> _What to produce_:
Go through the listing beneath this task and return every line that carries the string "section".

> _Records for the task_:
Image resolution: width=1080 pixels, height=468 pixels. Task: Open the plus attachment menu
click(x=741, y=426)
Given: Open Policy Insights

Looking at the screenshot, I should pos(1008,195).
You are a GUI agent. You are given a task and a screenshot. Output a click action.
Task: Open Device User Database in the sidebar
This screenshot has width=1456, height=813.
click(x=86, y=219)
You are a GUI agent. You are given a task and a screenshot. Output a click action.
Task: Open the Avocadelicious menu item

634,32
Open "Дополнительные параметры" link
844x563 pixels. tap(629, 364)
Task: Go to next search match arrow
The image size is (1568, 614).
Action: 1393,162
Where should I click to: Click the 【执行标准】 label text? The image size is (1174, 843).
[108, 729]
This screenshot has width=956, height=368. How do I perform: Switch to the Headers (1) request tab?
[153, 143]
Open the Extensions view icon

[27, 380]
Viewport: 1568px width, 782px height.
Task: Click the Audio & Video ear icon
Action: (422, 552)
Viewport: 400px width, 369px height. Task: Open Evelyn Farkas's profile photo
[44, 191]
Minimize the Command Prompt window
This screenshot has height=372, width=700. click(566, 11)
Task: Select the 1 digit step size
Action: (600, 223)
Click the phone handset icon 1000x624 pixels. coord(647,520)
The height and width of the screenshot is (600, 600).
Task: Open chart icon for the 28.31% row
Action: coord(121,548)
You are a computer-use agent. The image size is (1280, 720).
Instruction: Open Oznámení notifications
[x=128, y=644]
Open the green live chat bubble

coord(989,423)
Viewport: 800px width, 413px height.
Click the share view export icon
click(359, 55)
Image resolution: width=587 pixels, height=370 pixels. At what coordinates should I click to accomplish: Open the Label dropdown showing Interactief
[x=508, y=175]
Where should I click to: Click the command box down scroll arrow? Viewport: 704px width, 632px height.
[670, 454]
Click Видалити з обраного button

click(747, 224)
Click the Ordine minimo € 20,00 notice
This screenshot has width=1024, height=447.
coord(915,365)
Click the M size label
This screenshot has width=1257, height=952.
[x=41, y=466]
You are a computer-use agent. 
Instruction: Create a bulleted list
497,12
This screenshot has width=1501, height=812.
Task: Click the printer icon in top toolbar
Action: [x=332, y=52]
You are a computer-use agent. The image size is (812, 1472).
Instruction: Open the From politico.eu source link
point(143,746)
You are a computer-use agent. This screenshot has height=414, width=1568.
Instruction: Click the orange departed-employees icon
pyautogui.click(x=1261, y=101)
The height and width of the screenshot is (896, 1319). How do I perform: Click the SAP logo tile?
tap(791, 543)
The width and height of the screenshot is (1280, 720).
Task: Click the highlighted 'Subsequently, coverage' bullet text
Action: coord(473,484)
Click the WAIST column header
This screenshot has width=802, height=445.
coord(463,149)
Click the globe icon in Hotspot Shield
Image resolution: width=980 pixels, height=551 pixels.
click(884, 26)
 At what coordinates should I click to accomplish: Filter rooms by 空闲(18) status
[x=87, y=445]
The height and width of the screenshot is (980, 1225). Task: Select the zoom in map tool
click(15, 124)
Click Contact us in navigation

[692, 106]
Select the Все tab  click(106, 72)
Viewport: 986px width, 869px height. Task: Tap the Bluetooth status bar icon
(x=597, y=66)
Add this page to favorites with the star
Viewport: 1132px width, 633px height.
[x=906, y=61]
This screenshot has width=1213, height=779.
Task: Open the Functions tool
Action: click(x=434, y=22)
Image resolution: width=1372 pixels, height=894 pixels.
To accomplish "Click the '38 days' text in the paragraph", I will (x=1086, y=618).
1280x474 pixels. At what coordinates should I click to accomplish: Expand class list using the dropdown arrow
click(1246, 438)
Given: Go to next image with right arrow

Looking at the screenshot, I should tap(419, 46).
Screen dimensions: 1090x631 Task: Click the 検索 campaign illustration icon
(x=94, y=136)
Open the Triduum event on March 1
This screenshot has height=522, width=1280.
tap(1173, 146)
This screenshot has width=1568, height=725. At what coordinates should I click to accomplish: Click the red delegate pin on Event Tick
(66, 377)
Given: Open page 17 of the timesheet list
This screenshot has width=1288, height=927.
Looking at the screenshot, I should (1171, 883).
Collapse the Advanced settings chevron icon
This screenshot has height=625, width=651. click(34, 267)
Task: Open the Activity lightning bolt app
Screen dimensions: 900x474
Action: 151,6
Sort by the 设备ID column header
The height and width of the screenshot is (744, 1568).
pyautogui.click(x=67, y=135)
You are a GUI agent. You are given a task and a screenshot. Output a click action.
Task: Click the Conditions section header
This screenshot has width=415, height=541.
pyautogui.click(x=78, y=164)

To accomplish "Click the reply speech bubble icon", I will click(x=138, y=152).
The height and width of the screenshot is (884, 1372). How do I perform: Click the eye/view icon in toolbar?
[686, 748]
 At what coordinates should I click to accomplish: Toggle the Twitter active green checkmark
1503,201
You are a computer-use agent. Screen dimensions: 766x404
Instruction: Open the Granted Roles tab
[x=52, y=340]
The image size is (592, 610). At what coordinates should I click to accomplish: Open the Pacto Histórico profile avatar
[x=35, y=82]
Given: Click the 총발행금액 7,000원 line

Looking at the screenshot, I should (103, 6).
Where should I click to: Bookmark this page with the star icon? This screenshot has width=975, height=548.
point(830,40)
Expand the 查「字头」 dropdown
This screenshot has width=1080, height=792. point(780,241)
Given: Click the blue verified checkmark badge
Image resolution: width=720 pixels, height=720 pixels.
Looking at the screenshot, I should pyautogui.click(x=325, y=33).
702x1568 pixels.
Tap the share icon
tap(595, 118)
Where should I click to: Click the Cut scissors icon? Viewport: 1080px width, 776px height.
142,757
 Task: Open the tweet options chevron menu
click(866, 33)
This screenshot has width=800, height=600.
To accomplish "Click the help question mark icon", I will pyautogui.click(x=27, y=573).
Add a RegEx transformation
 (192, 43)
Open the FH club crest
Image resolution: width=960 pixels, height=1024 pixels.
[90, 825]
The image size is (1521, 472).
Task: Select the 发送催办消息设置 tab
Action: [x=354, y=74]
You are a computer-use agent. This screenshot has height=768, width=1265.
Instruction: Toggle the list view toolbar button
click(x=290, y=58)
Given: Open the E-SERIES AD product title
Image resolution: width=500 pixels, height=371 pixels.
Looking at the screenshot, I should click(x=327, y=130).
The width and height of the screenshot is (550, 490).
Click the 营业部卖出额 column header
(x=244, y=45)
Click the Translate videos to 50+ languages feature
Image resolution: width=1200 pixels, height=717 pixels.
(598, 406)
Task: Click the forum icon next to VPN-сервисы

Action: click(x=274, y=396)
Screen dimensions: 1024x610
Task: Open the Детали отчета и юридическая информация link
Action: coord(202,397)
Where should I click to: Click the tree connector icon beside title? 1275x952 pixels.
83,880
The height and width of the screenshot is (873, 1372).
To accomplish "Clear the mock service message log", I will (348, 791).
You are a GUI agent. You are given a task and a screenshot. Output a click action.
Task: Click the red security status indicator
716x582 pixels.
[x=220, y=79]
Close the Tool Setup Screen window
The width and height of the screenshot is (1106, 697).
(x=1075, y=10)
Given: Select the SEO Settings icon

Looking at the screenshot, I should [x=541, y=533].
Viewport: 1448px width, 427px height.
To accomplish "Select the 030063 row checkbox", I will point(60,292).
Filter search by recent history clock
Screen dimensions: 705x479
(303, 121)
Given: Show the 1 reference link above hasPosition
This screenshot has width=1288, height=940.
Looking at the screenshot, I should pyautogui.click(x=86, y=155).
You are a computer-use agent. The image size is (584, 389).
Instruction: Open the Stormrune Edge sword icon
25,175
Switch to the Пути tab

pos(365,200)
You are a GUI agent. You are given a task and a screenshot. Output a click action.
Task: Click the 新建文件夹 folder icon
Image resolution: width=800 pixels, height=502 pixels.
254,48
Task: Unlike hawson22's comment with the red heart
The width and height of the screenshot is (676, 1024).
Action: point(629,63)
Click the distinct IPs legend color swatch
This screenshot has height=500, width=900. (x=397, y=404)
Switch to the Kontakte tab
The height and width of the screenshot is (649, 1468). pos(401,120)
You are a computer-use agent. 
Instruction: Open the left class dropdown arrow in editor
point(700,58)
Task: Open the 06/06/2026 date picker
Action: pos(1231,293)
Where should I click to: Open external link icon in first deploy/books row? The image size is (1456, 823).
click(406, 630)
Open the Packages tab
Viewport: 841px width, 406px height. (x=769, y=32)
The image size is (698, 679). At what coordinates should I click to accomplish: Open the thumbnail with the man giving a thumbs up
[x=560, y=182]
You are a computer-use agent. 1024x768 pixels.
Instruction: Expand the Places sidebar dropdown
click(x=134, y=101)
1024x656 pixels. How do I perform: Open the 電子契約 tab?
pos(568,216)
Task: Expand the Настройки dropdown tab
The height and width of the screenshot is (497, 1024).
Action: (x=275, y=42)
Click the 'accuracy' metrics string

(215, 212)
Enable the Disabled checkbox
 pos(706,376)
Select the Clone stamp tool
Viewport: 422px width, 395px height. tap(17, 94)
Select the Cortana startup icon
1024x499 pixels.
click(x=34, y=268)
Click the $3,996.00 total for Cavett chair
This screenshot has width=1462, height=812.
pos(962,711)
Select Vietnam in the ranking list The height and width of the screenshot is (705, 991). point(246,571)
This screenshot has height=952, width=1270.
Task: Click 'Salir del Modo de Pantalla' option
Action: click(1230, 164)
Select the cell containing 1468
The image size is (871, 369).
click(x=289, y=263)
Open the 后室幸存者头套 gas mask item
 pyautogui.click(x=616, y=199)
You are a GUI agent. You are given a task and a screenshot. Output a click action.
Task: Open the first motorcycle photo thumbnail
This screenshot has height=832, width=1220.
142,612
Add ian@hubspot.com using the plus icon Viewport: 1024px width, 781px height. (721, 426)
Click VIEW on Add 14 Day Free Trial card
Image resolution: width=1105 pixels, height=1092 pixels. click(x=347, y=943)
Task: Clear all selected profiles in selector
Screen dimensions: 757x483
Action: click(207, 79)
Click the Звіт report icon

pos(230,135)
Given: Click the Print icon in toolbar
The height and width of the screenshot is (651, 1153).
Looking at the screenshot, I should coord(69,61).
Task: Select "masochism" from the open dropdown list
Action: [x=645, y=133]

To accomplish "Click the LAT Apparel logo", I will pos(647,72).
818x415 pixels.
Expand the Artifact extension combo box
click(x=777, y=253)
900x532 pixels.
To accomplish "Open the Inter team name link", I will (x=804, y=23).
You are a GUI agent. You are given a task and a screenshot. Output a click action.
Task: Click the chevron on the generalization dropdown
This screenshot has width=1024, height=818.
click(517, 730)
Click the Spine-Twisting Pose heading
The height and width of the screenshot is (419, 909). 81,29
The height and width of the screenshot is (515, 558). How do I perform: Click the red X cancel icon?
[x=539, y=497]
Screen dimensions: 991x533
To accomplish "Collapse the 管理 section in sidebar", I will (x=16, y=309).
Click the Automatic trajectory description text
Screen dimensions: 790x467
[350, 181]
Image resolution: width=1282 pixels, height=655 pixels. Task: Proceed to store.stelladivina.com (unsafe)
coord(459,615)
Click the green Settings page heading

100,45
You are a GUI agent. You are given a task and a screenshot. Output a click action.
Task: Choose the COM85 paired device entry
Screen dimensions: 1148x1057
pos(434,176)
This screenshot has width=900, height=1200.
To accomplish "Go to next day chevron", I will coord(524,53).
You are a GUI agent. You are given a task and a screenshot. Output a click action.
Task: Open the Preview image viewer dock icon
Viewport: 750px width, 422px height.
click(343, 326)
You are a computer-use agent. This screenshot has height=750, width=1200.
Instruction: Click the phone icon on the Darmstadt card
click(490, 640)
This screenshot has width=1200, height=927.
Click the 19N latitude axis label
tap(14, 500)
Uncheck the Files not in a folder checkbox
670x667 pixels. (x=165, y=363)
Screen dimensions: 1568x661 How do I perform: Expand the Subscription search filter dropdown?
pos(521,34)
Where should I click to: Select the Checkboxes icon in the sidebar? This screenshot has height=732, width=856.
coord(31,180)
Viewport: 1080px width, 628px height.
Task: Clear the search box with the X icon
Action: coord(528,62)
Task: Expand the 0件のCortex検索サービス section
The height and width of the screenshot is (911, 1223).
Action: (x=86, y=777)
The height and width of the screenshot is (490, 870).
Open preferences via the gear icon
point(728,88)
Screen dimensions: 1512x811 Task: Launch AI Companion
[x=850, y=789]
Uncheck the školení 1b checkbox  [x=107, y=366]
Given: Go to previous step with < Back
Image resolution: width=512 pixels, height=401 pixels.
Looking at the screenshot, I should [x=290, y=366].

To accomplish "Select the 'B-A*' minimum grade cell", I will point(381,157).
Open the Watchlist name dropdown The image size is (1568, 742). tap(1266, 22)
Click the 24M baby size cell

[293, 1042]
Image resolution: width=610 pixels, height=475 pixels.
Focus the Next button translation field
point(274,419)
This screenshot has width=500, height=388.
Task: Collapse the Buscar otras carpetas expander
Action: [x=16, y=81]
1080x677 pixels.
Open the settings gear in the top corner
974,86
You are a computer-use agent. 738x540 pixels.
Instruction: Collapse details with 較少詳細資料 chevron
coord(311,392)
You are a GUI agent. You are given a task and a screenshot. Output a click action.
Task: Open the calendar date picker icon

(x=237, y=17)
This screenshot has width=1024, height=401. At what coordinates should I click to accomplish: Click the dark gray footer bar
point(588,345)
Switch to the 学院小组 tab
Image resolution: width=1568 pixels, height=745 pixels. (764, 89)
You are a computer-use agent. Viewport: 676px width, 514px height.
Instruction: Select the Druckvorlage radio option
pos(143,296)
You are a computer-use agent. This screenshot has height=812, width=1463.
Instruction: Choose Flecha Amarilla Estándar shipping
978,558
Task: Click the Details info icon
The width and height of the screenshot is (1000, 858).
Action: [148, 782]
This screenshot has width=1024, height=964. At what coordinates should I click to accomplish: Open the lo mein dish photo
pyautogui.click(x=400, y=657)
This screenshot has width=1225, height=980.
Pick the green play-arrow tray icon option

> _Result_:
Task: Click the Conditions section header
To accomplish "Collapse the 管理 section in sidebar", I will (x=16, y=309).
Task: Expand the 0件のCortex検索サービス section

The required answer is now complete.